Challenge — Count the lines in the entries below that contain the string "text" and reply with that number alone.

Given data —
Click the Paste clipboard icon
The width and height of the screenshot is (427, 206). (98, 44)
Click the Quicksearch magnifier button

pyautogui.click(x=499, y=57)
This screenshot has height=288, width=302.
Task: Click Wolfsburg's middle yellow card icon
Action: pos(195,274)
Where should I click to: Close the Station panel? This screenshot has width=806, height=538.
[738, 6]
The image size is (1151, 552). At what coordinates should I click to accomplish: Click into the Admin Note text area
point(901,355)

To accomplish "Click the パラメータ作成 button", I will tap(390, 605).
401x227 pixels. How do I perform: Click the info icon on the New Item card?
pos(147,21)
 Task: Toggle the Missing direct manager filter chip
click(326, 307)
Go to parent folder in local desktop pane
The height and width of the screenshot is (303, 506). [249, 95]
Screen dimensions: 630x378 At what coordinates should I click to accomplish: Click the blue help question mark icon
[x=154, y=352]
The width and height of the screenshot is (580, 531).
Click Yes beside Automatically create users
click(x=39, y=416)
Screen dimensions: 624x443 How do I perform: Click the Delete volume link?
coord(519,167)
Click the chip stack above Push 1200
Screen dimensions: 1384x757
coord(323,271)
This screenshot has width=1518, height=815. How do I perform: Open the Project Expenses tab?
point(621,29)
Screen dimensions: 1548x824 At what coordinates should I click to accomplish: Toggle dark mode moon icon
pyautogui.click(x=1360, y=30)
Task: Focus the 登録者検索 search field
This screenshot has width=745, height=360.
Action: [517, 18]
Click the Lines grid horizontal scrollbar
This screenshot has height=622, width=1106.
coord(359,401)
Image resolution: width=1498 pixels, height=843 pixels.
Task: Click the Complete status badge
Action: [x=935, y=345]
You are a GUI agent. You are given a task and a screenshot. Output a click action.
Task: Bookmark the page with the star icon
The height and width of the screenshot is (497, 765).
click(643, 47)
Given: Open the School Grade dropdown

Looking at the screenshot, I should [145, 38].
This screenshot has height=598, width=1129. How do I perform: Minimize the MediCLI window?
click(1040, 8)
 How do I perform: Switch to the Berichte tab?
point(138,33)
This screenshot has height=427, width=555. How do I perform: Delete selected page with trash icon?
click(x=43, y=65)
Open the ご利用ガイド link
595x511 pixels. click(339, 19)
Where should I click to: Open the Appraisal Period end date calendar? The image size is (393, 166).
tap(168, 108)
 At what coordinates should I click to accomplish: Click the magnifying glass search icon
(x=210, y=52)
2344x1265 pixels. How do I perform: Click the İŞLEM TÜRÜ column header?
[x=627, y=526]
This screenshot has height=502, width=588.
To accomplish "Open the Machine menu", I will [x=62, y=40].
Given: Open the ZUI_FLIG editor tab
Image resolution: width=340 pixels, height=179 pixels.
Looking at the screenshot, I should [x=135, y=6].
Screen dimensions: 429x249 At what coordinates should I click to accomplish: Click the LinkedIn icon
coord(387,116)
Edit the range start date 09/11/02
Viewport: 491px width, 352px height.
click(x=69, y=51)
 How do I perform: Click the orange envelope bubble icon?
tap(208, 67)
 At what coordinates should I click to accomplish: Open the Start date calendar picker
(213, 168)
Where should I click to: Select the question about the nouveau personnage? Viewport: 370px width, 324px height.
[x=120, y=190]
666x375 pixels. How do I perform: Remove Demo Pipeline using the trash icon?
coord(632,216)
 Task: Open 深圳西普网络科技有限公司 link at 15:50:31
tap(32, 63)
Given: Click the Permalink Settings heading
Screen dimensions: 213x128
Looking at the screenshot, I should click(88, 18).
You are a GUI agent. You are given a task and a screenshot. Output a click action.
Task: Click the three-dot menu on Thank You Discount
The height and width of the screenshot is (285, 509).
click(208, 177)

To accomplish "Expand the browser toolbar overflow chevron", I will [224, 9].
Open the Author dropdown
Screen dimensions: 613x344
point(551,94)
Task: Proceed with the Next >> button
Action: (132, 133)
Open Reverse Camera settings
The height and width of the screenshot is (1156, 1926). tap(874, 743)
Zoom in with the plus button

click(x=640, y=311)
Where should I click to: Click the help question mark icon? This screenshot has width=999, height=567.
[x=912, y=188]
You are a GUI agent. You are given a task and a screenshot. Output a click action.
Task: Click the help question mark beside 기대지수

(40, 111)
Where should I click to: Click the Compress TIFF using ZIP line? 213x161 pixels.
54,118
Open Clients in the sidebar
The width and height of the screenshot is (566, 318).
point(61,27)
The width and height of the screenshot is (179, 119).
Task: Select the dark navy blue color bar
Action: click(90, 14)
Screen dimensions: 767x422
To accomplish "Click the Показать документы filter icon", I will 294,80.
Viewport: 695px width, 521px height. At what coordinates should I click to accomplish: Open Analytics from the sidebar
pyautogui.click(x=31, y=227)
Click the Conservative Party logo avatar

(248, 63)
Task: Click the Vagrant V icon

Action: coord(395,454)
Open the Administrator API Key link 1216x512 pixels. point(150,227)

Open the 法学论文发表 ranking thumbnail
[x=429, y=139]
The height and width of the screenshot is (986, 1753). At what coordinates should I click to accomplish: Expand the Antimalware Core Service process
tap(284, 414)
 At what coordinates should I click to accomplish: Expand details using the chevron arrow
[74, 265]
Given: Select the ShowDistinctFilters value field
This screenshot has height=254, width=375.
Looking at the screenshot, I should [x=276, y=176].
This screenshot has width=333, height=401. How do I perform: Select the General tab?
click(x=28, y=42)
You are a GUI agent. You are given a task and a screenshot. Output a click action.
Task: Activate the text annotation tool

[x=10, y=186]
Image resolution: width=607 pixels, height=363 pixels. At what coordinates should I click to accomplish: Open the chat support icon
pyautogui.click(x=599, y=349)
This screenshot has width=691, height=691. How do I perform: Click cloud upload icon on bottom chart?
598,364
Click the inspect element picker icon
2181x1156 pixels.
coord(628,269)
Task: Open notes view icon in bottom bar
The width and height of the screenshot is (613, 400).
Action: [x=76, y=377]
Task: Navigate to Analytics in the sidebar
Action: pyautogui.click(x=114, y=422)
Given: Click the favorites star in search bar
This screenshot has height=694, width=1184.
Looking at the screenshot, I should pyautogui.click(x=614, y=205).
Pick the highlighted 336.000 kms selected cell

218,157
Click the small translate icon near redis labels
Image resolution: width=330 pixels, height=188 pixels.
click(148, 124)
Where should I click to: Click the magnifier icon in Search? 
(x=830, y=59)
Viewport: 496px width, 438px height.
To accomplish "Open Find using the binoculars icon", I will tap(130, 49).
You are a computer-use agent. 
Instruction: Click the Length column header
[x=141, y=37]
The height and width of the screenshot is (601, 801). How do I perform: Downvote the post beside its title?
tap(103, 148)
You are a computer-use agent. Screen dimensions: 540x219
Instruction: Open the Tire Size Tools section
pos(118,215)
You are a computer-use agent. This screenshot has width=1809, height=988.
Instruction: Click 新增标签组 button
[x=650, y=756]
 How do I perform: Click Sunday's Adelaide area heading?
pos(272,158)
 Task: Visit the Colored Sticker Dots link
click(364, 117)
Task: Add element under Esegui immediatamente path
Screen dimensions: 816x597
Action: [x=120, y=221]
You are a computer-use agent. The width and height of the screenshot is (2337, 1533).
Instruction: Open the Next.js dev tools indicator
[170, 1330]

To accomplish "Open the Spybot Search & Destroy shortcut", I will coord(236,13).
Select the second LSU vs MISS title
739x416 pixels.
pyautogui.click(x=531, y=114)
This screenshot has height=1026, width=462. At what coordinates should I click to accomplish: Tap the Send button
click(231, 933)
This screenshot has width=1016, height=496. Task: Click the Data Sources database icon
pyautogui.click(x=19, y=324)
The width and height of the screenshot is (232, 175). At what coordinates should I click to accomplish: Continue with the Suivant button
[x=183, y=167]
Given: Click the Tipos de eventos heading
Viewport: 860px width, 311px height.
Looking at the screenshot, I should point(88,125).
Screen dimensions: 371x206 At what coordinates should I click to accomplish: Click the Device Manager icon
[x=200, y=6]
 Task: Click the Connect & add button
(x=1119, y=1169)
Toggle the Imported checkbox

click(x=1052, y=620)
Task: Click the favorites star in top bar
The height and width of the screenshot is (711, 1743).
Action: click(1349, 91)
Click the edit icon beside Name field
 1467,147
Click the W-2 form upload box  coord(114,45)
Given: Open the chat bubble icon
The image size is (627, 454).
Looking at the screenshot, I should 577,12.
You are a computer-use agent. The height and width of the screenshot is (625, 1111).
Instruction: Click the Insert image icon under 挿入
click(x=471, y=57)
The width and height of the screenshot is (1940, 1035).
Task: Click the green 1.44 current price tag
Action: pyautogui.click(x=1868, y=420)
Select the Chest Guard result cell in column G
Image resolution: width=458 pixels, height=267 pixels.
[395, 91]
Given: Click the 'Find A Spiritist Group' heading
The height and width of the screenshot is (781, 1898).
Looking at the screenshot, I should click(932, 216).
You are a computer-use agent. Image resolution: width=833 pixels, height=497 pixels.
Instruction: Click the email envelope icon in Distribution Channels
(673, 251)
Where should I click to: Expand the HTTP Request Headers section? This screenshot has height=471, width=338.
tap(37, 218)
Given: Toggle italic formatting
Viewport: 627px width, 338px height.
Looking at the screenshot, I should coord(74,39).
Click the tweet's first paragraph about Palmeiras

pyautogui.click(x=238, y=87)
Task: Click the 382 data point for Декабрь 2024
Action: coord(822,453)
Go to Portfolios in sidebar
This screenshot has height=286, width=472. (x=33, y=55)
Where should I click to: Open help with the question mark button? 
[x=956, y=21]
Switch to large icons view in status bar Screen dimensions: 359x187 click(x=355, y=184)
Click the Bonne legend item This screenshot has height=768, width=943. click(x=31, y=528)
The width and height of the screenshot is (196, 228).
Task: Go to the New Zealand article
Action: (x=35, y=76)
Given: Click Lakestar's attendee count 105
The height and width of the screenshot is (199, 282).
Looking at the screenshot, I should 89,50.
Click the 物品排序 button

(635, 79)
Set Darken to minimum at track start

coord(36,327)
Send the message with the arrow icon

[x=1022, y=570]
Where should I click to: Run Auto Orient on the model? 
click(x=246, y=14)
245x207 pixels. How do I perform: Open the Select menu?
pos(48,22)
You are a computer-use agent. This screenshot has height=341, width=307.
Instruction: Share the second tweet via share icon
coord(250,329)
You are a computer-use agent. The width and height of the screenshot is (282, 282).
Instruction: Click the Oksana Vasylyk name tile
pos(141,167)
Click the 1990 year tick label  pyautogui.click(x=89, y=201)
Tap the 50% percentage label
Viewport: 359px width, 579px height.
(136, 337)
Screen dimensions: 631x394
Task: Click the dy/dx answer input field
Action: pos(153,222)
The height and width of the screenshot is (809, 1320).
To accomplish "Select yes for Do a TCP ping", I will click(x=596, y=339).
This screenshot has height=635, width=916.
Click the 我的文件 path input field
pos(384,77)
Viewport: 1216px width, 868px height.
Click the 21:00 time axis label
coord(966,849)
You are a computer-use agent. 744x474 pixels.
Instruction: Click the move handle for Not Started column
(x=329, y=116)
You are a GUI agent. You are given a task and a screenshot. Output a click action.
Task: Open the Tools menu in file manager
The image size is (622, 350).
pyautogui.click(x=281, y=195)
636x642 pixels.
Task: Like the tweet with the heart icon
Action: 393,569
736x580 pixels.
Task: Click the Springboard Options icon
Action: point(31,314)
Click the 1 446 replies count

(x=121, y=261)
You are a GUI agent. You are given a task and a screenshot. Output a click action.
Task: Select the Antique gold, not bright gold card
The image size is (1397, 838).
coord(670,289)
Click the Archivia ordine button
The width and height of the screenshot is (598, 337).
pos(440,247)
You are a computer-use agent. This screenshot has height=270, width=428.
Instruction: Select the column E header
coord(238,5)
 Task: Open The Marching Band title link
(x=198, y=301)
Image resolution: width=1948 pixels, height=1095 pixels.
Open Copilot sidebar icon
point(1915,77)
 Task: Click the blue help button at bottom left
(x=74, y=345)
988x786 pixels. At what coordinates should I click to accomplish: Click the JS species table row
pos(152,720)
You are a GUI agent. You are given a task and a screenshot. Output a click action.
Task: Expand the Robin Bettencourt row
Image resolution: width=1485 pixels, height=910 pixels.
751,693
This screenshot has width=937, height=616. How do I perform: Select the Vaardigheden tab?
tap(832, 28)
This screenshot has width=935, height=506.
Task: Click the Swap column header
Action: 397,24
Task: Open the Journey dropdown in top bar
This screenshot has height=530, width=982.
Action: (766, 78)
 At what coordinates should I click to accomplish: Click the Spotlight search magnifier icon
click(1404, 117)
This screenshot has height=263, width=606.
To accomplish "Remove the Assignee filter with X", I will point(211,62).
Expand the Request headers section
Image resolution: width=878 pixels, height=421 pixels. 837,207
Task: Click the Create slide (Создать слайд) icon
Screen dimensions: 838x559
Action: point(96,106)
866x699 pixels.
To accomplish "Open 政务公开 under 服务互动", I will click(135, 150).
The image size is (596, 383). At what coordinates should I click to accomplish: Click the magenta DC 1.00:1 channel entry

Answer to this problem — 2